Il perimetro, tuttavia, resta ben definito. In presenza di offerte pubbliche, entra in gioco la cosiddetta passivity rule, che limita le iniziative difensive della società target. “È una regola che tutela tutti gli azionisti e come tale va rispettata”, chiarisce Lovaglio, rimarcando un approccio improntato alla trasparenza e alla disciplina di mercato.
Se da un lato la prudenza istituzionale è d’obbligo, dall’altro il numero uno di Mps non nasconde una certa soddisfazione per il rinnovato interesse attorno alla banca. “Essere riconosciuti, anche a livello istituzionale, come un gioiello significa che il lavoro fatto sta dando risultati concreti”, osserva. Un riconoscimento che inevitabilmente alza l’asticella: “Quando si è percepiti come un asset di valore, anche gli standard delle operazioni diventano più elevati”.
Da qui la strategia: continuare a rafforzare il profilo competitivo dell’istituto, rendendone sempre più evidente il valore sul mercato. Un percorso che, nelle intenzioni del management, dovrà tradursi in benefici tangibili per azionisti, clienti e territori.
Resta però il nodo più ampio: il senso del consolidamento nel sistema bancario italiano.
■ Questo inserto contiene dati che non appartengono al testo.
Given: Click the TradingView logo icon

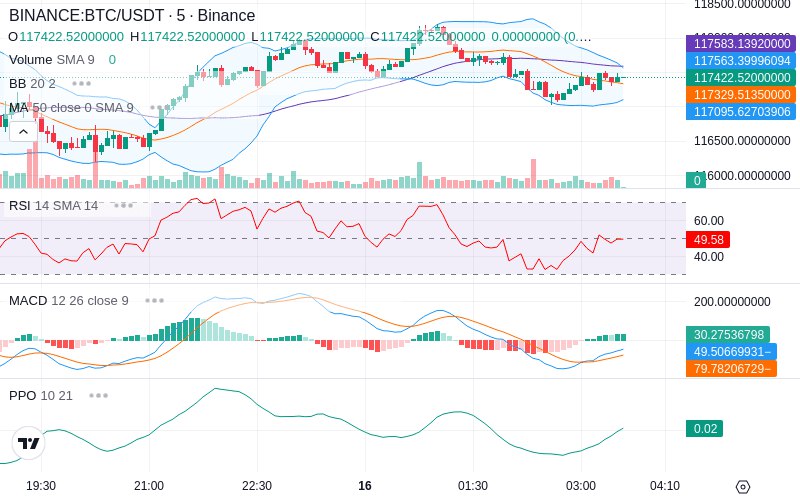Looking at the screenshot, I should coord(28,443).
Lovaglio adotta una linea equilibrata, lontana tanto dalle chiusure quanto dagli entusiasmi acritici. “Il consolidamento è utile e persino salutare, ma deve garantire che il mercato continui a essere ben servito”, avverte.
Il punto, secondo l’ad di Mps, non è solo la dimensione degli istituti, ma la qualità del servizio reso all’economia reale. “Un sistema bancario efficace deve assicurare un accesso al credito capillare, per famiglie e imprese di ogni dimensione, e favorire una trasmissione rapida del risparmio verso gli investimenti”.
In questa prospettiva, l’autonomia di Monte dei Paschi assume un valore che va oltre i numeri di bilancio. È un presidio per i territori, per il tessuto produttivo e, in ultima analisi, per l’equilibrio complessivo del sistema Paese. “Un buon sistema bancario funziona quando la concorrenza è forte, non segmentata, e capace di esprimere tutta la diversità necessaria a un mercato moderno”, conclude Lovaglio.
Parole che suonano come un messaggio chiaro nel pieno del risiko: Mps è pronta a giocare la partita, ma alle proprie condizioni e con lo sguardo rivolto non solo agli equilibri finanziari, bensì all’interesse più ampio dell’economia italiana.